With schools closed and children not seeing their friends in person, it could surface new emotions and issues. How can you help them?
By Erica Zucco
SAN ANTONIO — Like adults, many children are currently coping with the new reality formed by closures meant to prevent the spread of coronavirus — but in most cases, UT Health San Antonio psychiatrist Dr. Donna Roybal says it will manifest differently than it would in adults.
“It’s a very different experience for them than when adults do Zoom, and happy hours online, use verbal communication,” Dr. Roybal said. “For kids it’s still very important to have that physical interaction, that ability to just spontaneously do something, because they need something physically different in their play than we do.”
For children already receiving mental health support, it’s important to monitor them during this time. For all kids, it’s essential to check in and understand they may be feeling differently, and to make sure they know you are a safe resource for them to talk to.
“Let them know, first and foremost- that this is not permanent,” Dr. Roybal said. “That while, in their world, it feels like it is, in their shortened lifespan- compare it to things that have been shortened for them. Let them know- your birthday comes every year and you think it will be a long time but sure enough, it comes.”
It’s not just children facing uncertain times- and it’s crucial to check in on your own mental health as well.

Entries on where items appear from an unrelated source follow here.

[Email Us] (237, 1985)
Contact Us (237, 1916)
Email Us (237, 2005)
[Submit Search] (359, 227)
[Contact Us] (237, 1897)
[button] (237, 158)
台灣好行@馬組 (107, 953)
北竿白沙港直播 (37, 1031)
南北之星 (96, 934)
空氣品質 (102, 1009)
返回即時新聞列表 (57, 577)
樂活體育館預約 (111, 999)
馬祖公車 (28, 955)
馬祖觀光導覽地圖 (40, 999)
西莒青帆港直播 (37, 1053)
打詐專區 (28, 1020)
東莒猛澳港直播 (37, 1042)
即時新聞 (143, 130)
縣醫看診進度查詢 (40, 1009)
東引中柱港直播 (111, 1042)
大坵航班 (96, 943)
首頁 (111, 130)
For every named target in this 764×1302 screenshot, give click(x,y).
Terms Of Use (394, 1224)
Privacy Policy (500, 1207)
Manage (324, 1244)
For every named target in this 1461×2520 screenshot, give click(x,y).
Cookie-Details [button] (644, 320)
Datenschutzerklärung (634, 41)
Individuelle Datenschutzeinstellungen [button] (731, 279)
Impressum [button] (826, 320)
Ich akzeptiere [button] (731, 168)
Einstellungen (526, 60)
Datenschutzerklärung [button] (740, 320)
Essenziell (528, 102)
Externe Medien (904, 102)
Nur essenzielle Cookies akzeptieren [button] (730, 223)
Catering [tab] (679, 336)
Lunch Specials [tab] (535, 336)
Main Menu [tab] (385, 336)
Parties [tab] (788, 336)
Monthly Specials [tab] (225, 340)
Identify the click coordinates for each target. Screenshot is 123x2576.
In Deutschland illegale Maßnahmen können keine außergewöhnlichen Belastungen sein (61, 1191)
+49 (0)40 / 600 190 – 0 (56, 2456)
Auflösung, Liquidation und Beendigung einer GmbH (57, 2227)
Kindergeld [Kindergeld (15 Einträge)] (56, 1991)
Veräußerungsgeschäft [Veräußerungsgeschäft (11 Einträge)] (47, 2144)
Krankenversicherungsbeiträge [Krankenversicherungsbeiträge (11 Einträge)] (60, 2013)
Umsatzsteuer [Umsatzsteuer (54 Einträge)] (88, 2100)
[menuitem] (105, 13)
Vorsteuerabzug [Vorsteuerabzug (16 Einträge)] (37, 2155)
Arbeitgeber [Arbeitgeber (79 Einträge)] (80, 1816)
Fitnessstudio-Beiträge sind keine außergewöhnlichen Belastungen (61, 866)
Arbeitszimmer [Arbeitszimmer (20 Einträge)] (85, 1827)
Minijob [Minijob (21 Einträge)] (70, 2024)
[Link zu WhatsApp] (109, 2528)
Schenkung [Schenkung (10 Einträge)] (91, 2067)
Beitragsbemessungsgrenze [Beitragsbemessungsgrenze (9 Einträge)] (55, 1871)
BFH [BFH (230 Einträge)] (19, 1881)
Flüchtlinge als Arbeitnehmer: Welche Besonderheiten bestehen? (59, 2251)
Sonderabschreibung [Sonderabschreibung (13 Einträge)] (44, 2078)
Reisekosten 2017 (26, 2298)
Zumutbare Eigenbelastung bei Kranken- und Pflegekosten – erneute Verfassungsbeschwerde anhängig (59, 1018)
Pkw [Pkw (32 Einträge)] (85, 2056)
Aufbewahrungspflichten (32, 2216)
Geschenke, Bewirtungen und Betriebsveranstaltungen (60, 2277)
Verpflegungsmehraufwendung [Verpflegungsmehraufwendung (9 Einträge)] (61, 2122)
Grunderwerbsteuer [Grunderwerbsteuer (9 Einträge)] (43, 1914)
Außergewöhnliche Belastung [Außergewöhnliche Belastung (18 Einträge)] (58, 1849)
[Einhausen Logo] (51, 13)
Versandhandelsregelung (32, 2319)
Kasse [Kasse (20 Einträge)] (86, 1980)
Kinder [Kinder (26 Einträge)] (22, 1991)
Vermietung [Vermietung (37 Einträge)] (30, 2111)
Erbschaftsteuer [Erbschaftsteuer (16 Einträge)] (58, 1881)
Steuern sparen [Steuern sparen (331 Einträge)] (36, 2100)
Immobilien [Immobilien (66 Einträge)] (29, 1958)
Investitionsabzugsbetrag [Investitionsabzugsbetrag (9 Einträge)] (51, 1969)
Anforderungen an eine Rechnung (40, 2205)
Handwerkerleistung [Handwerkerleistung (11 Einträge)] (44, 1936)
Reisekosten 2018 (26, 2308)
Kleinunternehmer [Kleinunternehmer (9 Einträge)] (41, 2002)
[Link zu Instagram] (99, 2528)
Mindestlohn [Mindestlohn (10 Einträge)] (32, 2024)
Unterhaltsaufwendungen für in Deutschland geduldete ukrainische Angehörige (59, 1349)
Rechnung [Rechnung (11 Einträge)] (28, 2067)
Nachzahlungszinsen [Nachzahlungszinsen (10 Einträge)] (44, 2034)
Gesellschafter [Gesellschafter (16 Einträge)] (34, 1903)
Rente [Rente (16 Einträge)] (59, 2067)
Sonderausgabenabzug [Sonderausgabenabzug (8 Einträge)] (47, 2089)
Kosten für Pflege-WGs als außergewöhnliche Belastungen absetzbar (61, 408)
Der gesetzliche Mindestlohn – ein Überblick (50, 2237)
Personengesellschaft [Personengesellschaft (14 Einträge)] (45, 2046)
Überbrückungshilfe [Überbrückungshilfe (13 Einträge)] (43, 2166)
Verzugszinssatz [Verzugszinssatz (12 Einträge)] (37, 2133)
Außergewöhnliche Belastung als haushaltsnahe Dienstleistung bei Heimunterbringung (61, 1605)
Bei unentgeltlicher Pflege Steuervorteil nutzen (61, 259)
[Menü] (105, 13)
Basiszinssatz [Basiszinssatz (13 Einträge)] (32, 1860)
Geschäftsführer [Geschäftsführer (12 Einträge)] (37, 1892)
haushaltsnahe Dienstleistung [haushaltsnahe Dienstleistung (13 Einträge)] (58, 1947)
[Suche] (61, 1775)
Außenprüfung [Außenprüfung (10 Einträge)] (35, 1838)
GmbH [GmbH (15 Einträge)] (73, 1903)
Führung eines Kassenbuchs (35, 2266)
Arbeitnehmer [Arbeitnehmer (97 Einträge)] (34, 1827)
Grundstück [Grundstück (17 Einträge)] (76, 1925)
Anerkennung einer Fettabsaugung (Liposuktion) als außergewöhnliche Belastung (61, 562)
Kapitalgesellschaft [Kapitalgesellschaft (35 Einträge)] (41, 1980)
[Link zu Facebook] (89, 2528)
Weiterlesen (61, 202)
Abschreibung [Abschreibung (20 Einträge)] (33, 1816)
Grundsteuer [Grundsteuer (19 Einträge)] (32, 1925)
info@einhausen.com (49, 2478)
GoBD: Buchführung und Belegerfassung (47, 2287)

“I think the hard thing for them is unpredictability- which is hard for everyone- so to manage your own sense of unpredictability and anxiety, will be helpful for them,” Dr. Roybal said.
For teenagers, Dr. Roybal encourages parents to let them sleep in a little longer than normal, though not all day.
“Let them sleep in a little bit- let them grow- you’ll probably find a growth spurt during this period, which would not be surprising, because they’re sleeping a lot.”
She says it’s also good to find a healthy balance of routine and spontaneity. Know that it is also normal for them to “act out” differently during these times.
“They don’t really tend to show their anxiety or stress the way adults do all the time- they won’t come up and say hey, I’m stressed out, usually,” Dr. Roybal said. “It’ll come out as irritability. They’re just gonna come up and be cranky and you may not know why. It might be friend drama, this whole new virtual world, with video games, there’s drama there, it could be social influences- and then just boredom.”